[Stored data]
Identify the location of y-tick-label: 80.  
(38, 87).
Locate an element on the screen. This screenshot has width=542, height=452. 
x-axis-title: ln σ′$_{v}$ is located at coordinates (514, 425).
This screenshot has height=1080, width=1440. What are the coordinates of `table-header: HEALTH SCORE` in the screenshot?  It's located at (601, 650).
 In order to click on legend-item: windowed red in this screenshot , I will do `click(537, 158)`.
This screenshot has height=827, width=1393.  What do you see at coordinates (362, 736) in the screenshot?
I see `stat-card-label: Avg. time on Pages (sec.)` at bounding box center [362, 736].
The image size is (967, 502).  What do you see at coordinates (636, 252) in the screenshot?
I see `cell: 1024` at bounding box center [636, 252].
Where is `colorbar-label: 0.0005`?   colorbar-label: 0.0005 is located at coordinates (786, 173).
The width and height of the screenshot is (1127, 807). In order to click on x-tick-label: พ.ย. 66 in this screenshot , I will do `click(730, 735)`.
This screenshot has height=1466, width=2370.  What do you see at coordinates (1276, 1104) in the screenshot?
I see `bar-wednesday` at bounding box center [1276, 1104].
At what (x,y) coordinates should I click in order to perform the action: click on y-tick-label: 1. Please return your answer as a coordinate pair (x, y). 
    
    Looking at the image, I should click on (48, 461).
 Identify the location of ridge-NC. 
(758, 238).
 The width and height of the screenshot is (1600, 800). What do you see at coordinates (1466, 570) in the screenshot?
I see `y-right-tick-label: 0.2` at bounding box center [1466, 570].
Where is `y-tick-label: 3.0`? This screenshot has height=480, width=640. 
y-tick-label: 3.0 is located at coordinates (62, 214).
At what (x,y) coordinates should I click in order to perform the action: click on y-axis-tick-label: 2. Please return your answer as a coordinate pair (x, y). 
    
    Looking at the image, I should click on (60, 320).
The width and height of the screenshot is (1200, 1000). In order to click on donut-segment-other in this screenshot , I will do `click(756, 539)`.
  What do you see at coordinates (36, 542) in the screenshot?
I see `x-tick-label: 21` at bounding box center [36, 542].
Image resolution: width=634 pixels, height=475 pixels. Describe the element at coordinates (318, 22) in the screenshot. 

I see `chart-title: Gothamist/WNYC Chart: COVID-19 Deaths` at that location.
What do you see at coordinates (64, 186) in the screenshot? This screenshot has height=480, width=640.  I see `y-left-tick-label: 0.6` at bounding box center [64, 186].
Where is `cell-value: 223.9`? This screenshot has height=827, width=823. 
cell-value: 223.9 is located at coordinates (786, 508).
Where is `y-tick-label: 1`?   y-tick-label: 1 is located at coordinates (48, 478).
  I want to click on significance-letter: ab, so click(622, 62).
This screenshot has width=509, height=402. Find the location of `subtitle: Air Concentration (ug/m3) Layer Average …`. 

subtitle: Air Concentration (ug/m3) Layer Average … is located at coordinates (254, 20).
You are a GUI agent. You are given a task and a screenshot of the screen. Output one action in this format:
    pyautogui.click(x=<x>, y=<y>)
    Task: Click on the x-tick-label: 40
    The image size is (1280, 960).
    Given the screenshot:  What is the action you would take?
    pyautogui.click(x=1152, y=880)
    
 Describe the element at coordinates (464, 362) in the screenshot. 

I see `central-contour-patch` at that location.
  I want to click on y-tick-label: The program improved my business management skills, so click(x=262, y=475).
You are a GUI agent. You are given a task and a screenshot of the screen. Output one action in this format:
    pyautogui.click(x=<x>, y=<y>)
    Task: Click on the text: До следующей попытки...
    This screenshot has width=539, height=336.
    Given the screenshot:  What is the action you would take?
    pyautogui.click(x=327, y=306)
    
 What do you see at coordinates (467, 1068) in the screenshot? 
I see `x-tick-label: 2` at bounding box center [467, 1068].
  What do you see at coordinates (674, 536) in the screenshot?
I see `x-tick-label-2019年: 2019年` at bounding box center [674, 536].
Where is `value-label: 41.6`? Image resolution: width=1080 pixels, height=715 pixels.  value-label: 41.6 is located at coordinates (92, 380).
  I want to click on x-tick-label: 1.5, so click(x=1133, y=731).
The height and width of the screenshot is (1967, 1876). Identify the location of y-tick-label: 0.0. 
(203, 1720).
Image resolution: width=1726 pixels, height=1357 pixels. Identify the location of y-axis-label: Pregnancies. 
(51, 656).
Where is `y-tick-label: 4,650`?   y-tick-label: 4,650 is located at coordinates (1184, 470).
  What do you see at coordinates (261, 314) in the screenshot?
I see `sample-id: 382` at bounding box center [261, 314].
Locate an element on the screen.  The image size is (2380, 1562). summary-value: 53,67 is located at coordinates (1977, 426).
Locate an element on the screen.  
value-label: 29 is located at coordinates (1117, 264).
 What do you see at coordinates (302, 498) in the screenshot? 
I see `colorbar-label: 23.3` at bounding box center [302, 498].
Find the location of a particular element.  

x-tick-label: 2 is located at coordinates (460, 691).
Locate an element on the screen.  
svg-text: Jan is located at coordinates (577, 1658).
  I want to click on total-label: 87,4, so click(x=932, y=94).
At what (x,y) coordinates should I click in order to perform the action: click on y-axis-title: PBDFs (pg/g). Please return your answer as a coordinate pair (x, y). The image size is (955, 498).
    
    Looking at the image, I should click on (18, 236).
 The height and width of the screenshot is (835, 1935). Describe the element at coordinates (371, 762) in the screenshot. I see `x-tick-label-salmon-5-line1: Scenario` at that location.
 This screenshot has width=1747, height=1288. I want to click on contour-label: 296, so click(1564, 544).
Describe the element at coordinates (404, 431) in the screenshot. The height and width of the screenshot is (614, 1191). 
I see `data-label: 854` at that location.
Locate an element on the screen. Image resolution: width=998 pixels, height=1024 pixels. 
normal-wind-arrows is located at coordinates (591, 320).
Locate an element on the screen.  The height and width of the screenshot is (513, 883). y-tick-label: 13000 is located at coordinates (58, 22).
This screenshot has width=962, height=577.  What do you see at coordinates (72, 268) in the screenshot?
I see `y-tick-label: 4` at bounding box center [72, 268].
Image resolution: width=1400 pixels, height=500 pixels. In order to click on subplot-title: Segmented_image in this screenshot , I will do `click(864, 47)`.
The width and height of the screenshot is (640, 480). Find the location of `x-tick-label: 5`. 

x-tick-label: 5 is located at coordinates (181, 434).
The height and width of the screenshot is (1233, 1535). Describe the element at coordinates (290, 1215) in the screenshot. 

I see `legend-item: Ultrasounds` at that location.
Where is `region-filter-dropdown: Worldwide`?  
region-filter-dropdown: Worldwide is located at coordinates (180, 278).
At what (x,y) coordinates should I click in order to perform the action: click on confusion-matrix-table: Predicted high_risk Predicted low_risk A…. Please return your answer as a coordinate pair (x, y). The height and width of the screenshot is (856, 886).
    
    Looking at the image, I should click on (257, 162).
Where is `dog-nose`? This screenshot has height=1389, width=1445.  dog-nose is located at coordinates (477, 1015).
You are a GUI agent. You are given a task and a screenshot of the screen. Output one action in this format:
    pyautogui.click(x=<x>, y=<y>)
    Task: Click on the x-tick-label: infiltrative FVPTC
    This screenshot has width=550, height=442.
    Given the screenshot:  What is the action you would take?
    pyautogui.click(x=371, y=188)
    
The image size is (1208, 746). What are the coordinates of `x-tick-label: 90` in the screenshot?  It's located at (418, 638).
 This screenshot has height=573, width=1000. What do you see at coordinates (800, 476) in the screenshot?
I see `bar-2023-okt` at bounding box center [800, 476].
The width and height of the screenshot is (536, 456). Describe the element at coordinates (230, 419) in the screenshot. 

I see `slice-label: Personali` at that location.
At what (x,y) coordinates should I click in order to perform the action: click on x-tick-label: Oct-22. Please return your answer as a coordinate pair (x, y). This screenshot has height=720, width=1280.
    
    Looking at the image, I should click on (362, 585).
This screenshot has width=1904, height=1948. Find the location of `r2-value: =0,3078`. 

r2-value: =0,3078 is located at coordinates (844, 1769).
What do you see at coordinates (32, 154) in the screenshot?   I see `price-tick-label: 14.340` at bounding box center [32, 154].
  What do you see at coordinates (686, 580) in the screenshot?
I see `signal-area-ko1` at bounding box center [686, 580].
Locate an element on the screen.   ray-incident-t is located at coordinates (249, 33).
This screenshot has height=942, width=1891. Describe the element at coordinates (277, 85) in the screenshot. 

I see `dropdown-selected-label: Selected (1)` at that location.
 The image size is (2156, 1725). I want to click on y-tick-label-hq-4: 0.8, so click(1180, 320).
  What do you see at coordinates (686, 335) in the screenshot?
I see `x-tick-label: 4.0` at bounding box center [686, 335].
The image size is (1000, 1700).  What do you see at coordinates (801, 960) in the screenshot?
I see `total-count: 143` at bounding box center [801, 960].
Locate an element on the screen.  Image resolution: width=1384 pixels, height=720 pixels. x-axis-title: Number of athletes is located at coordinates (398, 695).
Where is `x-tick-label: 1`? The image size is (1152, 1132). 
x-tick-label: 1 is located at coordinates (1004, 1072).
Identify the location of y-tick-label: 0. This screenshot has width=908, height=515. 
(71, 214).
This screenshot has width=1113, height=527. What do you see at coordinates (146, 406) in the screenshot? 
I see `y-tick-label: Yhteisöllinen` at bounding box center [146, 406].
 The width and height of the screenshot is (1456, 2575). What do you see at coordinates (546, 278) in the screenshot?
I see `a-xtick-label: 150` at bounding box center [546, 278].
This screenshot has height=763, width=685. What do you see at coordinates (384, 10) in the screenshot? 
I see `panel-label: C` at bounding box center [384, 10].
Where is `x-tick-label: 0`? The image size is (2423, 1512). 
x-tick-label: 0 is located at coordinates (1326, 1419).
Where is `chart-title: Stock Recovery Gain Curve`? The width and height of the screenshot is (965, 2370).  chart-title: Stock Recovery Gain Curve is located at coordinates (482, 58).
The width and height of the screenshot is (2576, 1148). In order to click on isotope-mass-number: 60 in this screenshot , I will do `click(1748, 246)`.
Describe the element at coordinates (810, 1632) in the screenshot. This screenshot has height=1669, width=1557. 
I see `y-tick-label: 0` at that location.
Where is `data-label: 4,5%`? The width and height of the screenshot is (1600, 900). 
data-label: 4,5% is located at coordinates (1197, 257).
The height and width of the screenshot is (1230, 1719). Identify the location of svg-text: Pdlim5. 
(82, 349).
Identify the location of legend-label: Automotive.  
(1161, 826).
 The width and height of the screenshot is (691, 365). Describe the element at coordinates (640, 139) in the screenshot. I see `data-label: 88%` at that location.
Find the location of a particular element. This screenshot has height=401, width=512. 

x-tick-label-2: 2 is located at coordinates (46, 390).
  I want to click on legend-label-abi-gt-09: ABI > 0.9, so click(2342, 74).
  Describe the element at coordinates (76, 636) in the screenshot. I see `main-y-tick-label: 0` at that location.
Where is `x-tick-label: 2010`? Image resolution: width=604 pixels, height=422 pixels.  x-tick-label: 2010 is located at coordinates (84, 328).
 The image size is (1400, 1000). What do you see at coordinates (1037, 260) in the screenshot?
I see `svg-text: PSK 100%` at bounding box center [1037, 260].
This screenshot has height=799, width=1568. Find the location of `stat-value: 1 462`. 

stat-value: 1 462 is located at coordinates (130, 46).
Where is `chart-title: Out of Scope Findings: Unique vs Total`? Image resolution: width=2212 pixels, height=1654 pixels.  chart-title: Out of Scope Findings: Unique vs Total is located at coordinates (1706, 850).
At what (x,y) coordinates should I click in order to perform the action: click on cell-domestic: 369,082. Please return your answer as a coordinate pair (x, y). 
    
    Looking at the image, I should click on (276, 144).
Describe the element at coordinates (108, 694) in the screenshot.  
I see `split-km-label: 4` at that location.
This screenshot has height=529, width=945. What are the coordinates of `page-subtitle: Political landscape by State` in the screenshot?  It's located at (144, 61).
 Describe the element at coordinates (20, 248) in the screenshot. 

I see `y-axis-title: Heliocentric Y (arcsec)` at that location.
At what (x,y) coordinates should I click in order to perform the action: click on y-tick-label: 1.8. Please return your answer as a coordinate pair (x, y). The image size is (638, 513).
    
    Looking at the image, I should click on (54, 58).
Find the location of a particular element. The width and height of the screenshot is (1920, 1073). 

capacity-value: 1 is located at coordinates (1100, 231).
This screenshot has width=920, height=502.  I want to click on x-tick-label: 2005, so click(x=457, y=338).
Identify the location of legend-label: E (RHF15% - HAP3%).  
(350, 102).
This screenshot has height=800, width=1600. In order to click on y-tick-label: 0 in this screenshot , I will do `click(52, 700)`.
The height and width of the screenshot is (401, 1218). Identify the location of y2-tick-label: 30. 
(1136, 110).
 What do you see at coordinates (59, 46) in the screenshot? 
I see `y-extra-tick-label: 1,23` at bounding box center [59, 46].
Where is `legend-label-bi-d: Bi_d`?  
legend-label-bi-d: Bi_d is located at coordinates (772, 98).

### Activity
Please duplicate, line for line, everything from the start of the records down to the line containing "center [362, 736].".

### Task response
Identify the location of y-tick-label: 80.  
(38, 87).
Locate an element on the screen. This screenshot has width=542, height=452. 
x-axis-title: ln σ′$_{v}$ is located at coordinates (514, 425).
This screenshot has height=1080, width=1440. What are the coordinates of `table-header: HEALTH SCORE` in the screenshot?  It's located at (601, 650).
 In order to click on legend-item: windowed red in this screenshot , I will do `click(537, 158)`.
This screenshot has height=827, width=1393.  What do you see at coordinates (362, 736) in the screenshot?
I see `stat-card-label: Avg. time on Pages (sec.)` at bounding box center [362, 736].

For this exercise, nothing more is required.